Positive sentiment despite challenges ahead for the UK Hotel Market

Despite significant challenges ahead - with a return to 20% VAT on top of rising wage costs, food prices and the surging cost of energy - February’s trading yielded a robust recovery, more than recouping the previous month’s losses.
Written By:
Philippa Goldstein, Knight Frank
1 minute to read

Improving Occupancy Levels - Leisure demand dominates but supported by increasing business demand

Both London and Regional UK witnessed a strong recovery in occupancy performance, with month-on-month growth of occupancy in February averaging 20 percentage points. London’s Year-to-Date (YTD) occupancy of 33.1% is ahead of the full-year occupancy achieved in 2021 of 28%, whilst YTD performance for regional UK matched the full-year 2021 occupancy of 45.3%.

Prices rise in an inflationary environment

After adjustment for the temporary reduction in VAT, the Average Daily Room Rate (ADR) for Regional UK is currently some 16% ahead of the ADR as at February 2019. Meanwhile, London’s ADR is 11% ahead of its February 2019 performance.

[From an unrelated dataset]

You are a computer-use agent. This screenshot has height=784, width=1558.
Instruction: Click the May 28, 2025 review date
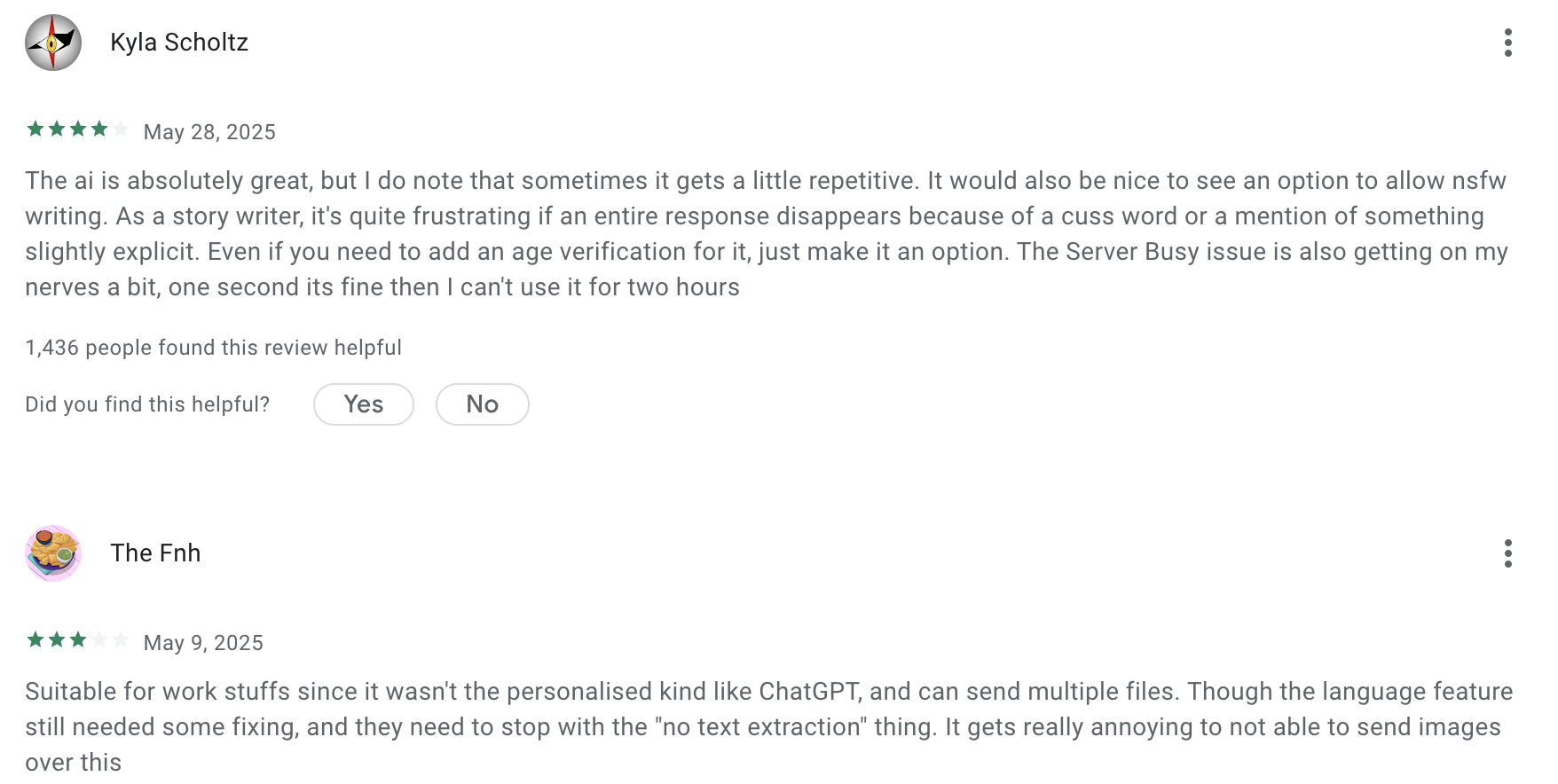click(x=209, y=132)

This is a clear indication that room rates are rising to counterbalance the rising costs and we expect this spread to widen as prices increase in an inflationary environment.

Chancellor’s Spring Statement Message – No guarantees of financial support ahead

The Chancellor’s Spring Statement brought disappointment for the UK Hotel sector, reinforcing the message that the government’s purse strings have now firmly closed, combined with the continuing tapering-off of existing government support.

Whilst the UK hotel market’s top-line revenue performance continues to recover following the setback of Omicron - still with RevPAR around 20% below the level recorded in November 2021 - the cost-of-living crisis and rising inflation, made worse as a result of Russia’s invasion of Ukraine, risks prolonging the route to a full recovery.